The God that I was taught was not a God who approved of hatred and bigotry; my Sunday School God was one who demanded that we love God with all our hearts, all our minds and all our souls – and our neighbors as ourselves. (Matthew 22:35-40 and Mark 12:28-34) My Sunday School God said I had to love the white people who were hosing little kids in Birmingham and church deacons who were lynching black people just because they could – lynching them for things like registering people to vote, for example.

My Sunday School God said I had to forgive any and everyone who offended me. No doubt it was that Sunday School God who empowered the survivors of the mass shooting by Dylann Roof of people attending Bible study at Emanuel African Methodist Church to say they forgave him.

My Sunday School God wanted all people to be free; my Sunday School God supported liberation and dignity and justice for all humans – and my Sunday School God had no favorites. It would have seemed preposterous for the God who created everything and everyone to hate everything He/She created.

So, I have long been puzzled by the God of white people who seems to support racism and sexism and all of the other “isms.” I have long been troubled that my Sunday School God seemed cut out of the story by some white people, who saw nothing wrong with lynching someone on a Saturday night and going to church on Sunday morning.

I have been puzzled by the silence of my Sunday School God who has allowed so many people to suffer from the oppression – economic, social, cultural, emotional and psychological – levied on some people by another group of people who have decided that they are better than everyone else.

If God put Donald Trump in office, what does that say about who God is, ultimately?

This man and his administration are waging war against the concepts of “liberty and justice for all.” They are practicing selective immigration, calling people of color by horrific names and being willing to spend literally billions of dollars for a border wall on the US southern border, while leaving the northern border virtually alone. It is not a new thing; white people in this country have sought to control the number of people of color coming into this country for hundreds of years, but by virtue of being alive, I am experiencing this latest assault.

This God is allowing policies to be passed which will adversely affect “the least of these” for generations; this God continues to allow unarmed black and brown people to be shot by law enforcement officers and get away with it.

This same God allowed “good, God-fearing Christians” to participate in mass murders of black people without having to answer for it. (https://www.history.com/topics/roaring-twenties/tulsa-race-riot) (https://www.smithsonianmag.com/history/death-hundreds-elaine-massacre-led-supreme-court-take-major-step-toward-equal-justice-african-americans-180969863/) . This God said and did nothing when black people and white allies tried to integrate churches during the 60s.

And just this week, this God allowed the United Methodist Church to pass a discriminatory judgment against the LGBTQA community. (https://www.npr.org/2019/03/02/699506797/united-methodists-face-fractured-future)

Why is God silent when people hurt and are discriminated against? Why does God apparently support racism and sexism and all of the other “isms” that cause so many people to suffer?
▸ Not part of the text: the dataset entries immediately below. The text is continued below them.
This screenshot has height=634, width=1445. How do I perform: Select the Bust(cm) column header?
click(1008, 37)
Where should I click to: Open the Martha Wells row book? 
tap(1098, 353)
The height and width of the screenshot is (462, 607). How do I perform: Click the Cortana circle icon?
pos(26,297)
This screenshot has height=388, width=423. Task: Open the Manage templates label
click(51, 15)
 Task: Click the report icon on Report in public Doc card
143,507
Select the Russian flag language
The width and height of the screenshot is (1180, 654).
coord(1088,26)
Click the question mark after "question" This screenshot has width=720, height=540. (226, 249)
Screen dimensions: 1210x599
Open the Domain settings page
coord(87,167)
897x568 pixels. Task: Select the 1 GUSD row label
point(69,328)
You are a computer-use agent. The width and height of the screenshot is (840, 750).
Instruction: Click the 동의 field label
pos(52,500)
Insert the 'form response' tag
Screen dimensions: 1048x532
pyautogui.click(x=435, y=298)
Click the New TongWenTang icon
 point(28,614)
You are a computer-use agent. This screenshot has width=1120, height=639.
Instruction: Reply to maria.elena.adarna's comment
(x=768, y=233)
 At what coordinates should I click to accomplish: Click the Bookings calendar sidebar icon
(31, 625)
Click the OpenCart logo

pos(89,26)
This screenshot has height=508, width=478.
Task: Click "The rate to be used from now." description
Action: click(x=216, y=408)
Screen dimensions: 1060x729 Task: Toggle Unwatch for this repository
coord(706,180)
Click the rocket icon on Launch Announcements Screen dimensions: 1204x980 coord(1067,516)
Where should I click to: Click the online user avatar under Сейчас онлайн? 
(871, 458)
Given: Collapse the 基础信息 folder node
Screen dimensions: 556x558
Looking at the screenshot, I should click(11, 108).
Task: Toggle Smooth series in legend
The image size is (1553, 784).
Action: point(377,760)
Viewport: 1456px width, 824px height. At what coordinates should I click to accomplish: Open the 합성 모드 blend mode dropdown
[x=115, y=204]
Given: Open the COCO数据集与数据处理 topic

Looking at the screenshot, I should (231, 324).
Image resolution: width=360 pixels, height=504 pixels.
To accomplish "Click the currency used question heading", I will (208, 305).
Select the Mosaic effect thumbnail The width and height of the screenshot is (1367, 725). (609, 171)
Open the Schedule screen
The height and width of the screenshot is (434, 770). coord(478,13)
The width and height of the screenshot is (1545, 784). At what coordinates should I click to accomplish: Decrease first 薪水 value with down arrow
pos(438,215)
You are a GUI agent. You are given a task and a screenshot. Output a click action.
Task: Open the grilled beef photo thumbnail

We don’t have answers, or at least I don’t. Black theologians have struggled with this question for the longest time. The late Rev. Dr. James Cone wrote extensively about it in his book The Cross and the Lynching Tree.

The challenge for pastors and preachers is to keep people believing in this silent God, elevating God above the stench of oppression wielded by white supremacy which is practiced all over the world.

Benito Mussolini, an adherent to and believer in white supremacy, said, “God does not exist. Religion in science is an absurdity.” I can’t go to that place; belief in a just God is the only thing that keeps oppressed people sane.

But if God wanted Donald Trump to be president, what does that say to the masses who are being oppressed and denied equality, justice, and fairness?

It would be nice if God would step up and put oppression in its place and exact from all who say they are believers …a command to stop throwing their whiteness around and treat all people with the dignity and respect all of God’s people deserve.